SCOTLAND’s new curry-eating king has been crowned, after the refrigeration engineer wolfed down a bowl of the country’s hottest curry just moments before a female footballer finished hers.
At the Curry King or Queen Contest, 23-year-old Paul Jeffrey narrowly beat Hibs’ ladies goalkeeper Dani Downs to take the crown today (sat).
Seven competitors battled it out to see who could finish a bowl of eye-wateringly hot Kismot Killer curry first, after first finishing two bowls of increasingly hot dishes.
The competition, at Kismot Indian restaurant in Edinburgh, left two over-ambitious eaters needing hospital treatment last year.
But this year, with a toned-down curry in place and doctors on hand, the only medical issues were a few contestants throwing up and the winner getting some chilli in his eye.
Shoveling spoonfuls of the curry, which is packed with Ghost and Jolokia peppers, into his mouth, Paul finished his bowl and stood up barely three seconds ahead of Dani.
The 26-year-old goalkeeper bravely took part despite having a crunch match against Paisley tomorrow.
The competitors faced three rounds of increasingly hot curry, and were required to finish their bowls without drinking milk or throwing up to progress to the next round.
One competitor, 25-year old Edinburgh man Nick Jones, joked after the first round: “I’ve had Jalfrezis hotter than that!”
After the second round the seven looked worse for wear, with Ben McClelland saying: “My mouth feels like it’s on fire!”
All seven made it through, meaning the first one to finish the last bowl would take the crown from current Queen Beverly Jones, 53.
The final round was carried in to the restaurant by chef Abdul Ali, who wore a firefighter’s hazardous material suit to bring out the bowls of curry.
Competitors had to stand up immediately after finishing their bowls, and after no more than a minute Paul was the first on his feet, followed closely by Dani, 26.
The Hibs ladies’s goalkeeper had to dash to the bathroom, and Neil Malcolm, a competitor from Longstone in Edinburgh, had to use one of the buckets provided for the contestants to throw up in.
Before the competition began, Paul, an air conditioning and refrigeration engineer from South Queensferry in West Lothian, said he was confident of doing well.
He said: “I’ve never been beaten by a curry yet. I usually get a Phall curry, but I’ve not tried the Kismot Killer before.
“I’m expecting to be putting baby wipes in the fridge tonight.”
Afterwards, a paler Paul had to bolt for the toilet before posing for photographs, and also had to use his bucket.

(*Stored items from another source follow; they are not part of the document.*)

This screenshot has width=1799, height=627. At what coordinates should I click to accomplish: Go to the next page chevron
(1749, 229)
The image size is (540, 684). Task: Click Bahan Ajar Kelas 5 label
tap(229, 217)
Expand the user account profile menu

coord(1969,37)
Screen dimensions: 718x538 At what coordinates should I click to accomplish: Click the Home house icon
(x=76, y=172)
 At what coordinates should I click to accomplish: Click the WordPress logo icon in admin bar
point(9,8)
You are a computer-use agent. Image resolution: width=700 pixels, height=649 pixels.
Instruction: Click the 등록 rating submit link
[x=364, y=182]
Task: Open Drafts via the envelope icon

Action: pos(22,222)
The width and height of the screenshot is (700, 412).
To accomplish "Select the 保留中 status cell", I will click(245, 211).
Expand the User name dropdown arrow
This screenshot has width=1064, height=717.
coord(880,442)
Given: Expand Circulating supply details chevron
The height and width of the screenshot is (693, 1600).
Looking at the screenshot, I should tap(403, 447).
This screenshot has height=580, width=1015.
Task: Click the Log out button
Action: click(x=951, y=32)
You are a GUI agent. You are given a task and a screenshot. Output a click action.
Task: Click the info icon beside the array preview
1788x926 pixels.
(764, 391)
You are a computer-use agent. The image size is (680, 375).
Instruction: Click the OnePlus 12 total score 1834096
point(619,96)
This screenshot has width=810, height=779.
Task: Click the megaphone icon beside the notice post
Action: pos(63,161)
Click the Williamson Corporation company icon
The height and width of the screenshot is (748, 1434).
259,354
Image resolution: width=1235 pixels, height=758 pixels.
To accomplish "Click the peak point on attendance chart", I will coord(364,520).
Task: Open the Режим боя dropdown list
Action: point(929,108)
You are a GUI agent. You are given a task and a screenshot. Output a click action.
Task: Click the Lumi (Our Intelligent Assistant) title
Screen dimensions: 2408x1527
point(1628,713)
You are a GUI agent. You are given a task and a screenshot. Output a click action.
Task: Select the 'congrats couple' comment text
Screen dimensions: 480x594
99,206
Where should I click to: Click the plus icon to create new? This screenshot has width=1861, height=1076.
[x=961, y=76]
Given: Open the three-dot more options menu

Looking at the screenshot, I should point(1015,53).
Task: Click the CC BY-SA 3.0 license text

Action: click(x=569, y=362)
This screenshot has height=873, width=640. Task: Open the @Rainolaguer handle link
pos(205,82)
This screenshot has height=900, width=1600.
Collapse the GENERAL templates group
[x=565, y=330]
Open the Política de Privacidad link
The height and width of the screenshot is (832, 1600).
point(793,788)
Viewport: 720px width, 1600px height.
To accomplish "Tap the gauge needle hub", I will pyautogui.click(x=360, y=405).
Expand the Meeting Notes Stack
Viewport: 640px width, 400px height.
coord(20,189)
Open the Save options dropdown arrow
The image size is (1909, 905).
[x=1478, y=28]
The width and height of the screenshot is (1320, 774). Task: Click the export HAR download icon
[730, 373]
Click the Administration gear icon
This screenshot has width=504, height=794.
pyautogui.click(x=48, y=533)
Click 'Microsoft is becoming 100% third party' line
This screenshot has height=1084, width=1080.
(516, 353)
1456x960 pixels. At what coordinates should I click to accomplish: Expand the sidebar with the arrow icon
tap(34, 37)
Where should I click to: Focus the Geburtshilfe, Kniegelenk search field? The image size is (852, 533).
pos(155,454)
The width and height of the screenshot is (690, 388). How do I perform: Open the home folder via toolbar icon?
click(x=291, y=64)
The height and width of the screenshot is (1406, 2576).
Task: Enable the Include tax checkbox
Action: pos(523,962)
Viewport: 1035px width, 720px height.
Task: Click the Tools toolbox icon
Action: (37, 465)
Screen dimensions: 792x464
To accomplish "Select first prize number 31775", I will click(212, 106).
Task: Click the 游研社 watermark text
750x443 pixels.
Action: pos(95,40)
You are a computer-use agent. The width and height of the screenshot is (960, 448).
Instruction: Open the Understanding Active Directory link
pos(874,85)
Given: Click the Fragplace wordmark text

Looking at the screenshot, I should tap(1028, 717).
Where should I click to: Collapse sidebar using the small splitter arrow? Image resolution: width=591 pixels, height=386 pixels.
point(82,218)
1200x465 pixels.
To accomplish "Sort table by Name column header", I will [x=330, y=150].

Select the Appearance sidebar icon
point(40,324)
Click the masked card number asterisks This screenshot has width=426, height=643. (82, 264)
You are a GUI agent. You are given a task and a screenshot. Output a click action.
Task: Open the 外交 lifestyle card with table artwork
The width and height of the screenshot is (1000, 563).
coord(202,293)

He had to wash his eye out with water after rubbing it with his hand, which transferred some of the stingingly hot chilli.
He said after the competition: “My stomach is cramping. I feel like a girl on my period.
“It was really sore getting it in my eye. I’ve always liked hot food, my strategy was just to scoff it.”
But he said the pain was worth it for the title: “It was good fun, it was an experience.”
Runner-up Dani Downs said afterwards she wouldn’t be taking part next
year: “I think once is enough.
“The first two courses were nice and tasty but the last one gave me stomach cramps.
“It’s lethal! Hopefully I’ll be able to play tomorrow and hopefully we’ll win.”
Third place Adrian Elliott faced an uncomfortable two-hour drive to his home in Aberdeen after the competition.
He said: “It’s disappointing, I should’ve eaten it quicker. But I’ll enter next year.”
The competition was judged by Labour MP Ian Murray, Miss India Scotland Ramit Kaur and boxer John McCallum.
John said: “I’d rather go 12 rounds than take a mouthful of that!”
Last year’s winner Beverly Jones warned the competitors before the last round the experience gave stomach cramps worse than childbirth.
Money raised from the competition, which included a £25 entry fee from each contestant, went to the Scottish Ambulance Service, which ferried last year’s casualties to Edinburgh Royal Infirmary.